# Converting 2009 Routan S to 2nd Row Captain's Chairs



## the_mighty_unknown (May 19, 2012)

Hello All!

I just bought myself a 2009 Routan S, got a pretty good deal and I'm pretty stoked about my new van.

The only thing I'd like to improve is to convert the 2nd row bench seat to some captains chairs. I searched around and saw people converting the Routan to use Stow and Go, but I'm not wanting that, just captain's chairs. Sorry if I missed an obvious post...I did look...

Looking in the cabin, it looks like it's configured to have captains chairs.
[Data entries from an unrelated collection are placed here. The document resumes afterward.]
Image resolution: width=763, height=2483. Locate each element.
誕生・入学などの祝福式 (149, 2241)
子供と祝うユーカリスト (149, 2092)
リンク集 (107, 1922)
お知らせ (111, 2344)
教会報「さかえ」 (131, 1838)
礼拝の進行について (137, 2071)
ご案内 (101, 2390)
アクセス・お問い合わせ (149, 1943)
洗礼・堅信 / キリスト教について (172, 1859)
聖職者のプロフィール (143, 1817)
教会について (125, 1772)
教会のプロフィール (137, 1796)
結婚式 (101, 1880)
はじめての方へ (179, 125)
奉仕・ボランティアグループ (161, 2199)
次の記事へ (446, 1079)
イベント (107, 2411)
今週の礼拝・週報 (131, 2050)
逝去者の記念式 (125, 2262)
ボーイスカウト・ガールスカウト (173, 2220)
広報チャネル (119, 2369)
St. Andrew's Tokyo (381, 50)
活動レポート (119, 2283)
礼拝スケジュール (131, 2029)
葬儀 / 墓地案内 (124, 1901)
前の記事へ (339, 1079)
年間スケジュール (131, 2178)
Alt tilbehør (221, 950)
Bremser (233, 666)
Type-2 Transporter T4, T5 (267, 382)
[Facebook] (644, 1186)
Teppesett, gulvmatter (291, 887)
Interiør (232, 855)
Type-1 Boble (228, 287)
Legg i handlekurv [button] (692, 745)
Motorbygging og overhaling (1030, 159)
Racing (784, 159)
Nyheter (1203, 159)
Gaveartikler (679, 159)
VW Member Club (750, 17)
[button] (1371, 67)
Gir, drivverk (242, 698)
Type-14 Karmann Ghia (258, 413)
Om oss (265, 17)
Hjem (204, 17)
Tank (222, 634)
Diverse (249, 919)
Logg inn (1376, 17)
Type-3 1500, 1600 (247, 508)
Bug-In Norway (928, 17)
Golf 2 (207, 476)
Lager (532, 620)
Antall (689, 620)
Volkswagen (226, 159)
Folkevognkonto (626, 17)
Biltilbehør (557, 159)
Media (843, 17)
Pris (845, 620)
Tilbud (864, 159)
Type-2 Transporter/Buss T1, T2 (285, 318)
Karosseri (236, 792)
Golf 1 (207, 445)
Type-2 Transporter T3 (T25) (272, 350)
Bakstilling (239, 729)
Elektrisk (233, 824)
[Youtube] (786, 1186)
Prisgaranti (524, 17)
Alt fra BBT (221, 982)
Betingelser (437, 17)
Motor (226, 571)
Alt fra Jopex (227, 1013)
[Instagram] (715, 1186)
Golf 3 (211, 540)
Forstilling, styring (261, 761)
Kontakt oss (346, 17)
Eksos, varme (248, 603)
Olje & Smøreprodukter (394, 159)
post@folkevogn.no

I can see an unused "hook" in the floor about where the captain's chair would attach...just wondering if anyone has done this already and if it's even possible?

Thanks in advance for any help!!!


----------



## Zambee500 (Jun 23, 2011)

If it were me, I'd probably go ahead and go with the Stow & Go captain chairs. It won't cost you any extra and will add a lot of convenience. In any event, if you look at the thread on converting to Stow & Go, there is a link to a company that converts Chrysler/Dodge minivans (among others) to handicap vans. They sell the seats fairly cheap -


----------



## Air_Cooled_Nut (Mar 15, 2000)

Zambee500 said:


> ... The handicap-conversion outfit will have a much larger selection of interior colors and all of the parts and everything you'd need to do the conversion.


 Except the Chrysler/Dodge greys aren't an exact color match :screwy:


----------